It’s countdown time for Genesee County’s Office For the Aging, Director Diana Fox says.
She estimates that the last of the Baby Boomers will be turning 65 by 2030, and that will mean more seniors to serve.
Projections of an aging population on the rise put ages 60 and older at around 16,000 people in the county, to increase to nearly 20,000 by 2035, and ages 65 and older at a close second with some 16,000 to 17,000 by that same time period. Those age groups are prime candidates for OFA services and Medicare.
Fox gets frustrated to see flyers posted that promote misleading information. Her staff visits vendor fairs quarterly to try and educate older folks and guide them toward what may be the best insurance option for them, Fox said.
“So after they've met individually, or come to a group, rather, for Medicare one on one, and get some basic information, then they can be right there in a space with all the vendors at one spot, they can make appointments individually with our staff so that they're getting the right plan for them,” she said. “And we do this every single year because of open enrollment. So there's no pressure, we don't have any skin in the game, in terms of what they choose. And you know, there have been a couple of times when I've walked by my building, that I've had to take off flyers that people have just tacked up (that state) ‘call now we can save you money.’ So just a big shout out to my staff on that, because they are really well versed, and it's what they do.”
The caseload waitlist is close to last year’s at 11 more — 101 versus 90 last year — as people wait for caregiver support for an older loved one, she said, though there are no wait lists for meal deliveries, which are at about 165 active cases right now.
Arc GLOW prepares the meals, and that fee was raised 15 percent this year, “which I actually think is not bad at all,” Fox said.
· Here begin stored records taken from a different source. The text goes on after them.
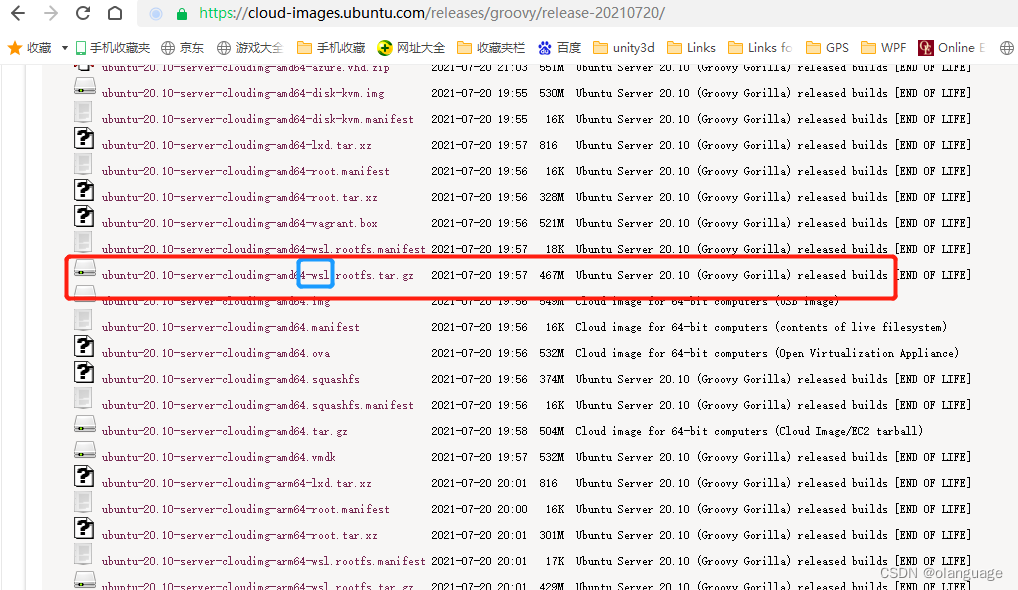The image size is (1018, 590).
Task: Click the globe icon after Online bookmark
Action: [1005, 47]
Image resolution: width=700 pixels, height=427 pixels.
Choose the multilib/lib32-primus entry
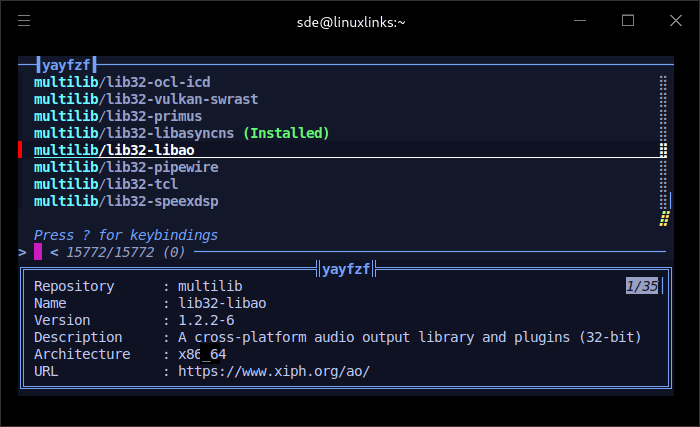click(x=118, y=116)

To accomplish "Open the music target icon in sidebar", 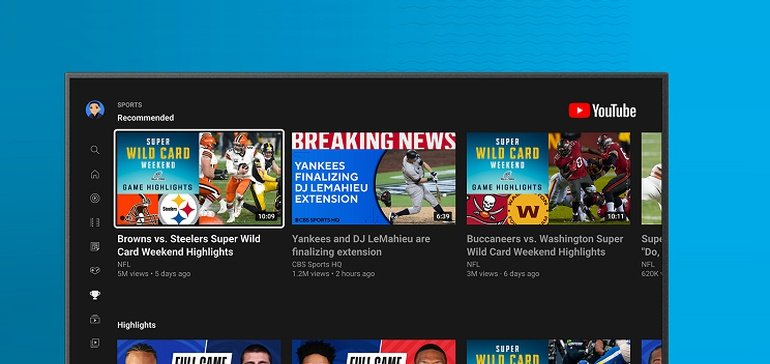I will [x=95, y=198].
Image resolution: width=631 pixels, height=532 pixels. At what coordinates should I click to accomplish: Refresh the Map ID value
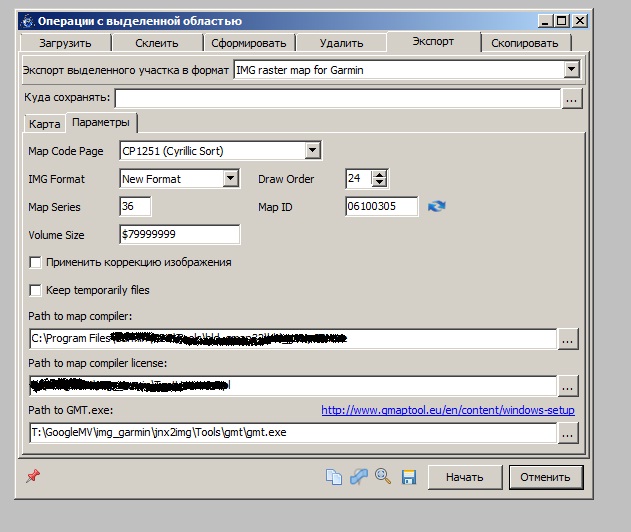[x=436, y=206]
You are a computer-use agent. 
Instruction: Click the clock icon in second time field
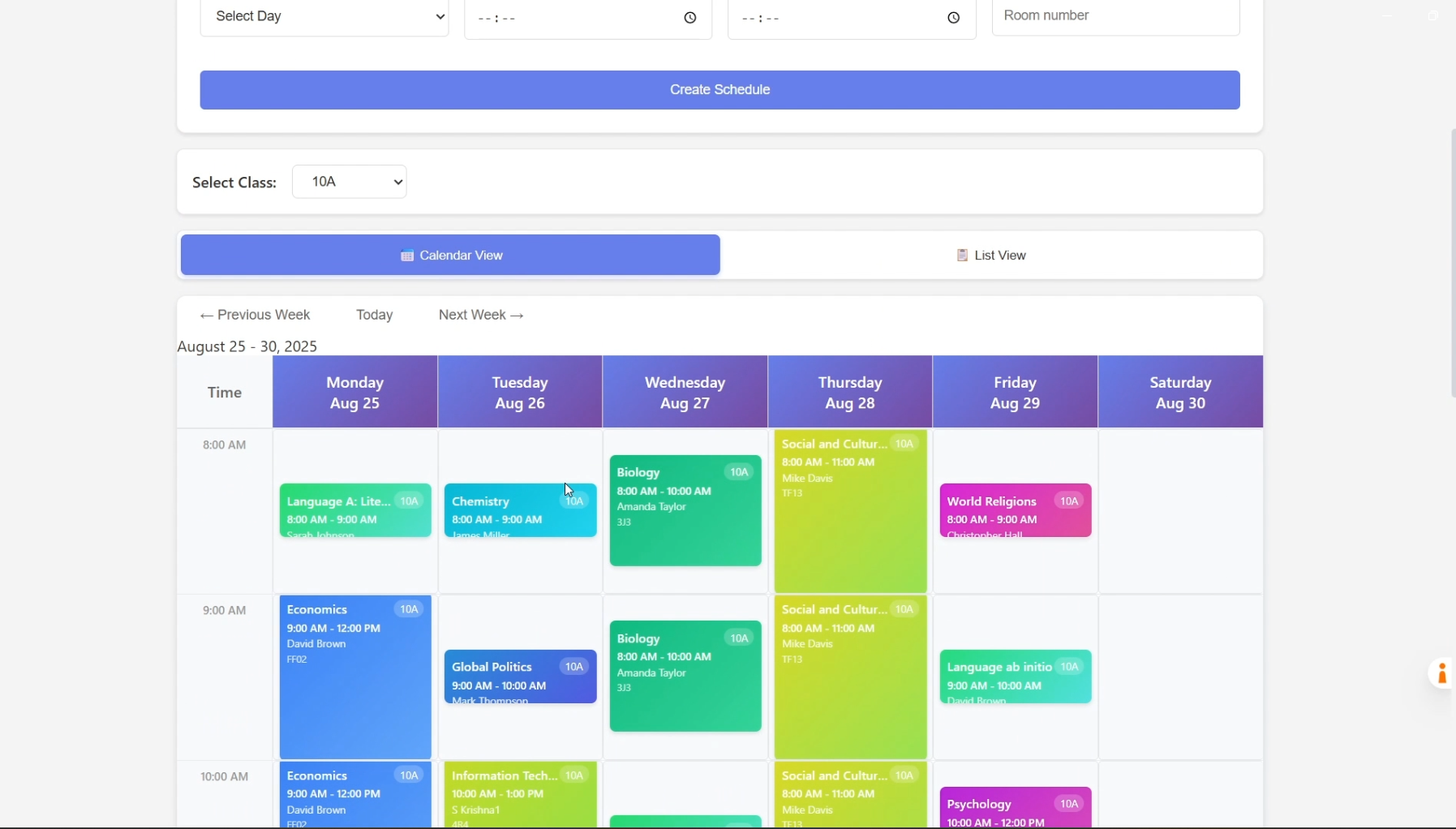[x=953, y=18]
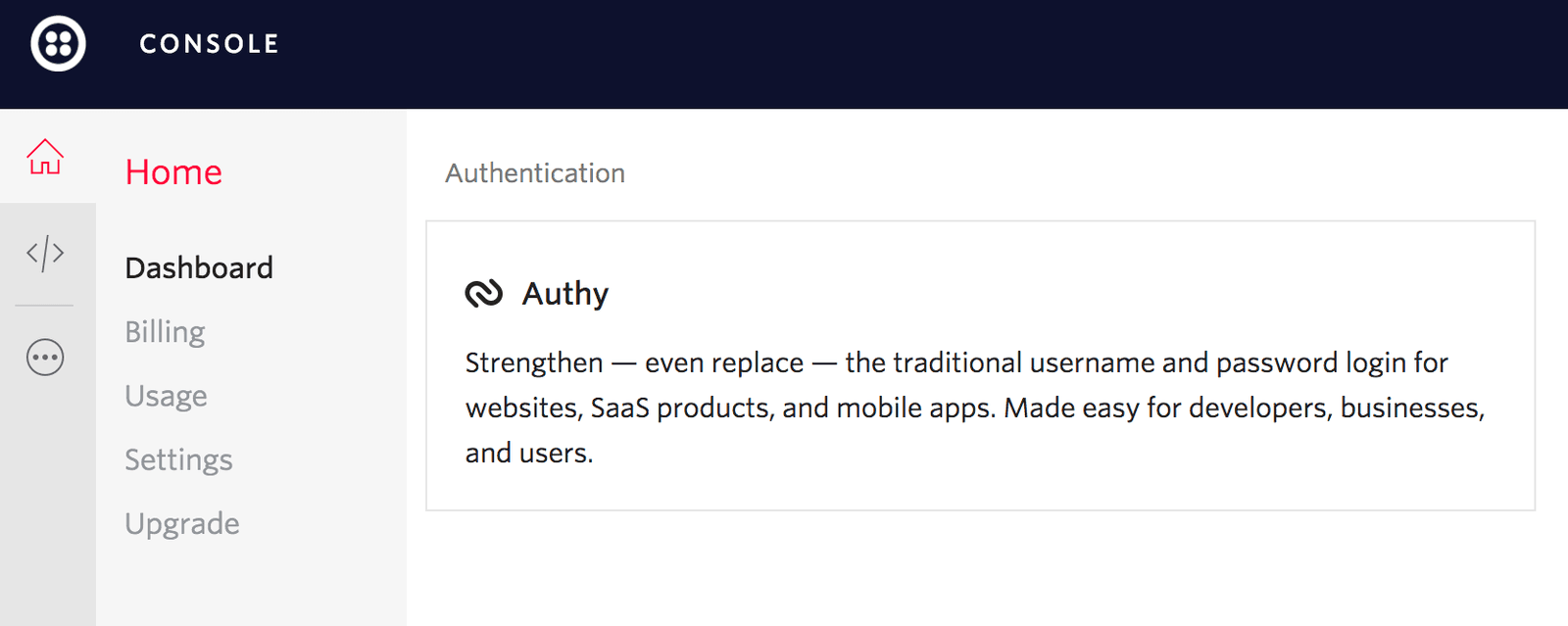Open the Usage section

166,396
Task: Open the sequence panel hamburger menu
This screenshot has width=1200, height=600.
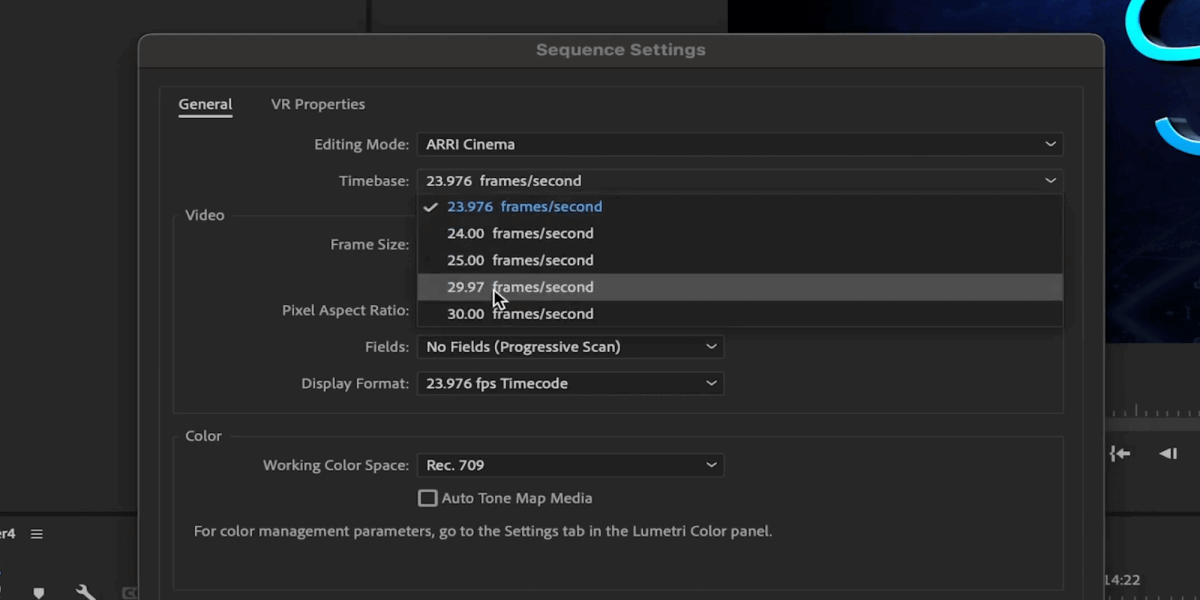Action: pos(37,534)
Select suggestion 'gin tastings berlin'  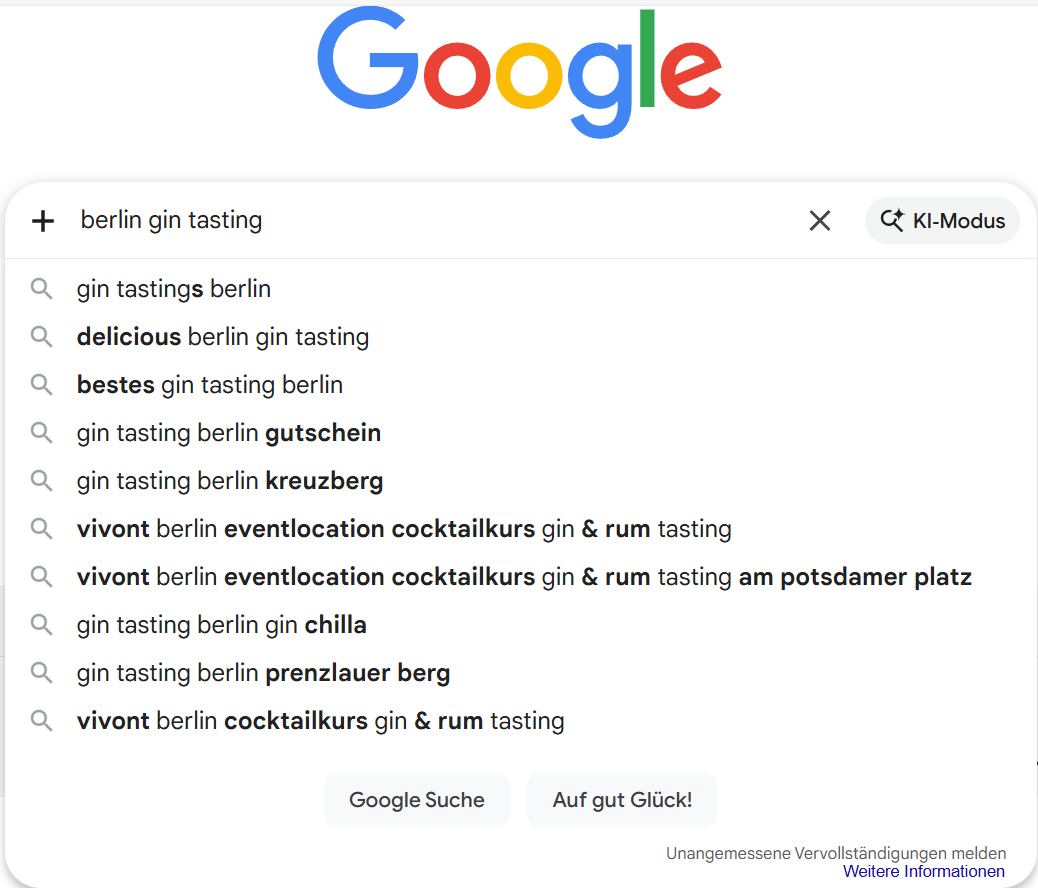click(x=174, y=289)
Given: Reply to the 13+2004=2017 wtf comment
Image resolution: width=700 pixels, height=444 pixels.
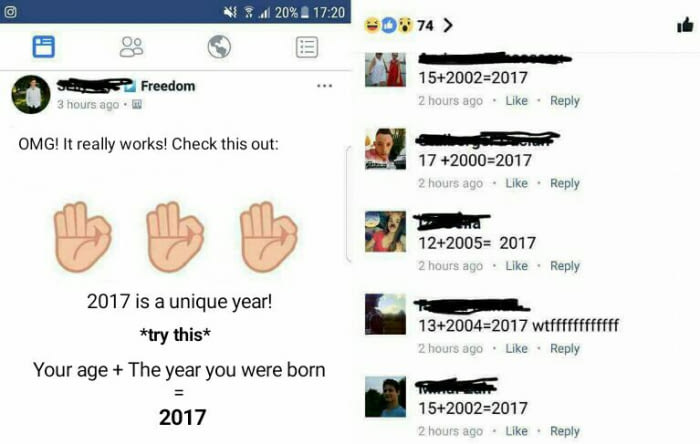Looking at the screenshot, I should 565,349.
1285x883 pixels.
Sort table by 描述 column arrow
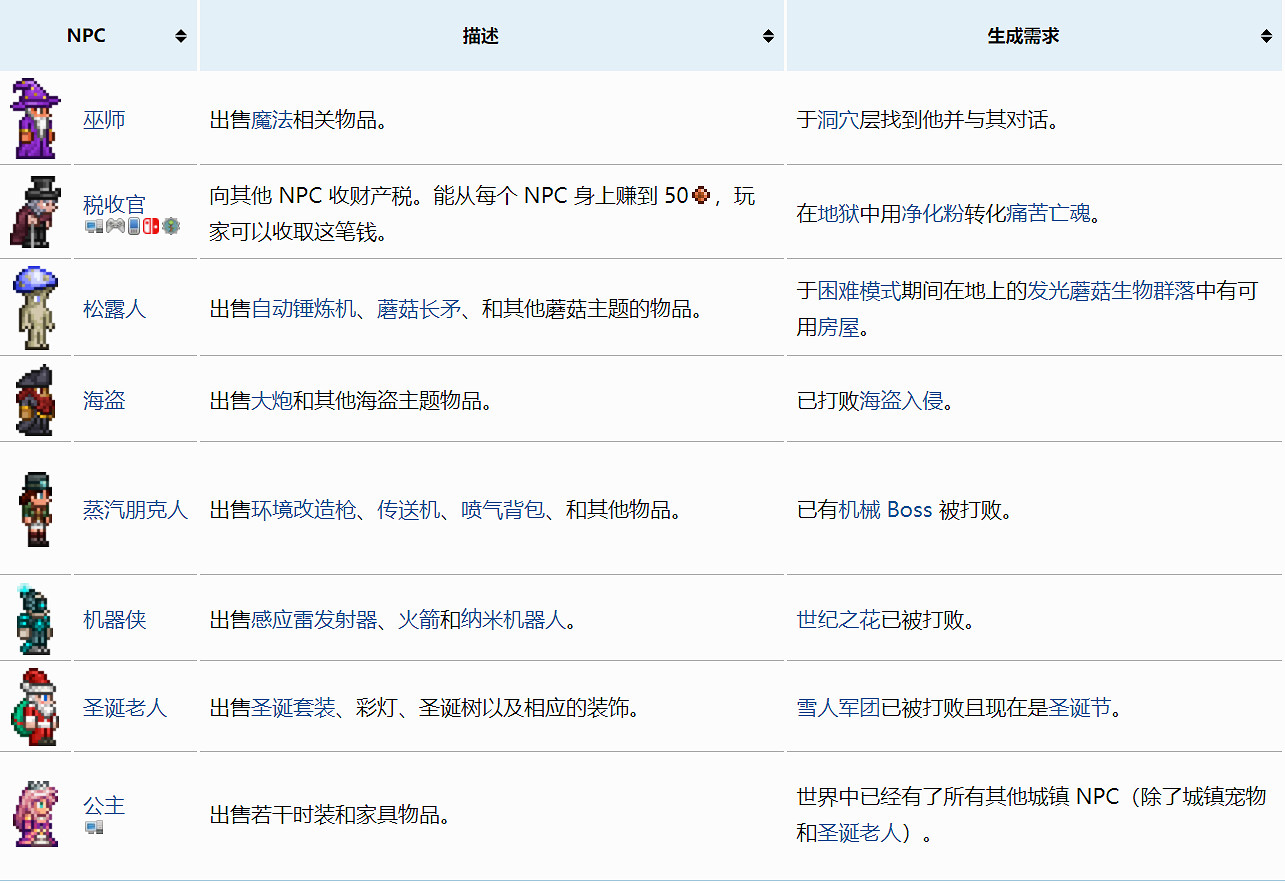coord(767,36)
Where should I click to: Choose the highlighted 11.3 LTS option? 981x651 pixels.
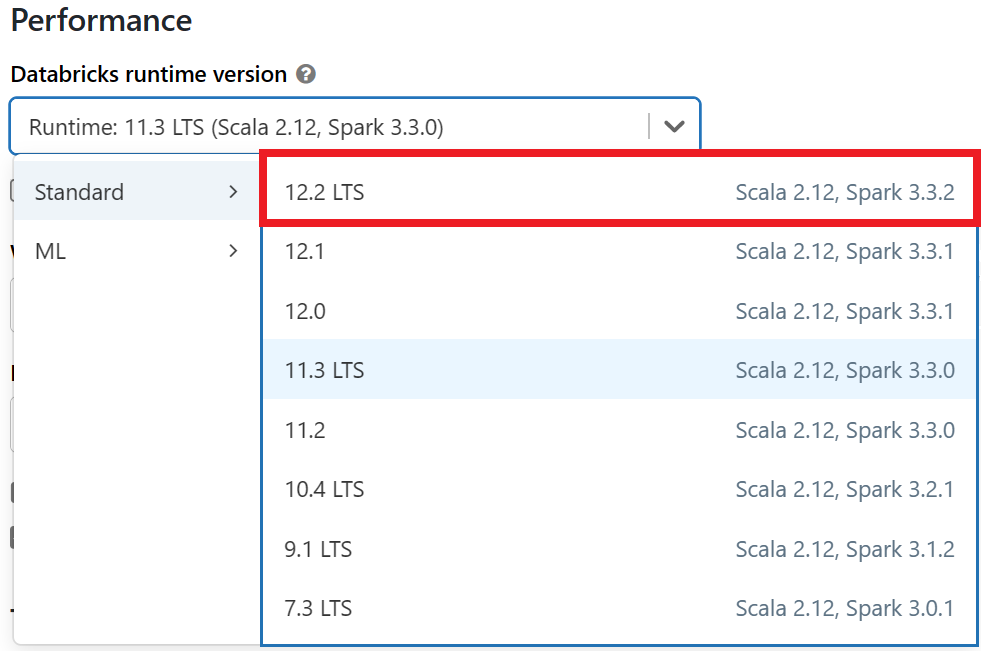tap(324, 370)
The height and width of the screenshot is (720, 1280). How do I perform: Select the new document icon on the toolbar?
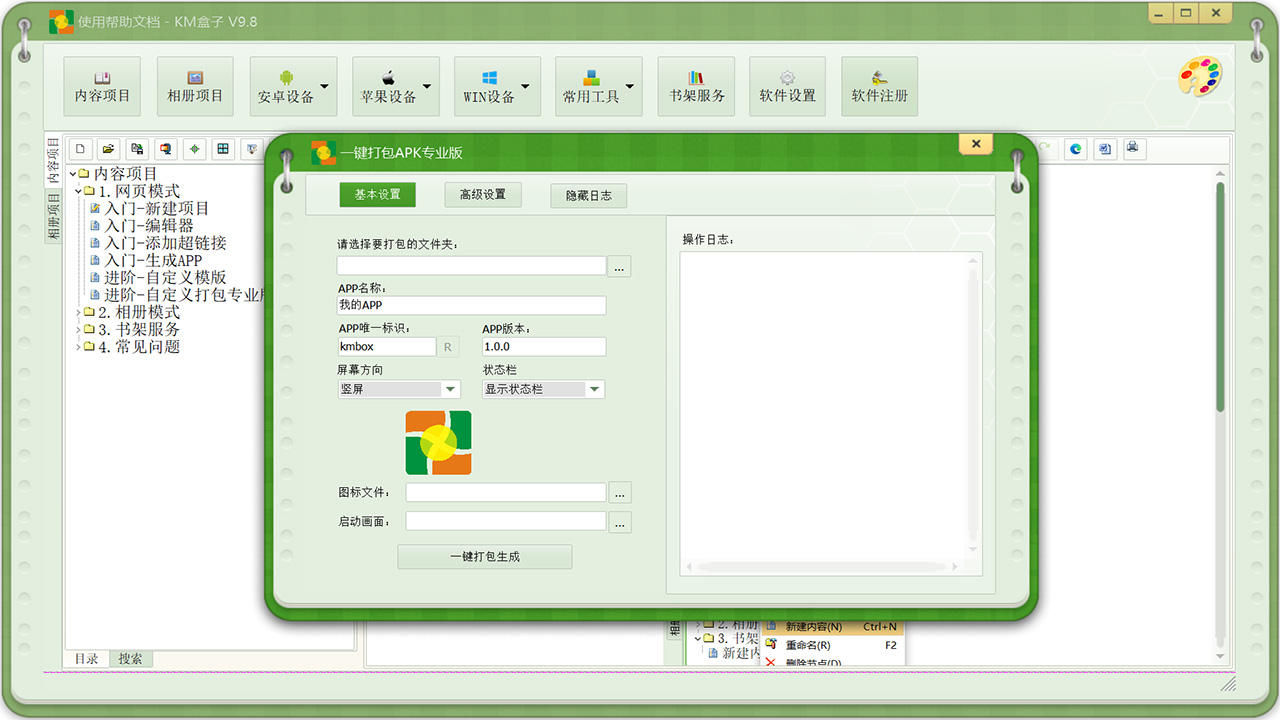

In the past, prices rose only 1 percent a year, so it was understandable for the larger leap this year, she said.
“And between the cost of food, minimum wage had gone up during that time, gas … I would not be surprised if it goes up again next year at some point, I don't know what that will look like,” she said. “In terms of next year, we'll be opening up another one of the congregate group meal sites, opening that backup, and we'll most likely be adding a third day at our Batavia site … so that'll increase the number of meals that we're asking for as well. They're able to do that for congregate without an issue.”
There’s not enough staff to add to the meal delivery sites, she said, but they do try to ensure that current recipients are taken care of even in times of bad weather. Called an “emergency meal,” those are delivered to recipients at some point before the weather is predicted to get nasty so that there will be extra food in their homes for when drivers can’t get out to them, she said.
“The staff has never missed a beat, they have worked so hard to make sure nothing fell through the cracks,” she said of changes in personnel, retirements, promotions, health and family issues. “The other thing I will say with that is that the majority or half, eight people, are now having to take their civil service exams. They've been there, some of them since 2018. And I can lose everyone. So it's interesting, we have a combination of things.”
Legislator Shelley Stein asked where the safe zone was, in terms of those between retirements and new staff. What happens if all of the potential retirees leave?
“That’s a really good question,” Fox said. “Because you just hope everybody doesn't go all at once. And these are estimates. I mean, we don't really know for sure … that would be tough.”
It’s not an uncommon melody, Legislator Gordon Dibble said.
“You realize you sound just like so many other employers. Not just in government,” he said. "I mean, it's the same song. Everybody's singing the same song. Where's all the help?”
It’s a dilemma only to grow more intense, according to U.S. Census Data, which states in 2018, 16 percent — or 52 million — Americans were 65 or older. With an estimated 10,000 people turning 65 each day, by 2030, an estimated 73 million — or one in five Americans — will be 65 or older, a full 20 percent of the population.
“Four short years later, in 2034, older adults are expected to outnumber children under 18 for the first time in history. The aging population is also becoming more diverse, with the proportion of non-white older adults significantly increasing in the next several decades,” it states. “Among this rapidly growing and increasingly diverse demographic cohort, there is an overwhelming desire to age at home rather than in institutional settings.”
What will that mean in the not-too-distant future? Homecare aide availability is currently "critically low nationwide," Fox said, and demand will only rise with those increasing numbers of older Americans.
"We’re fortunate to have the state 'Unmet Needs' funds to come up with creative solutions to address the aide shortage, but it’s not going to solve the overall problem of those who truly need in-home aides to help with personal care, toileting, etc.," she said in her report. "Our state and federal associations continue to advocate for better direct care worker funding and career packaging in order to hopefully entice individuals into this workforce."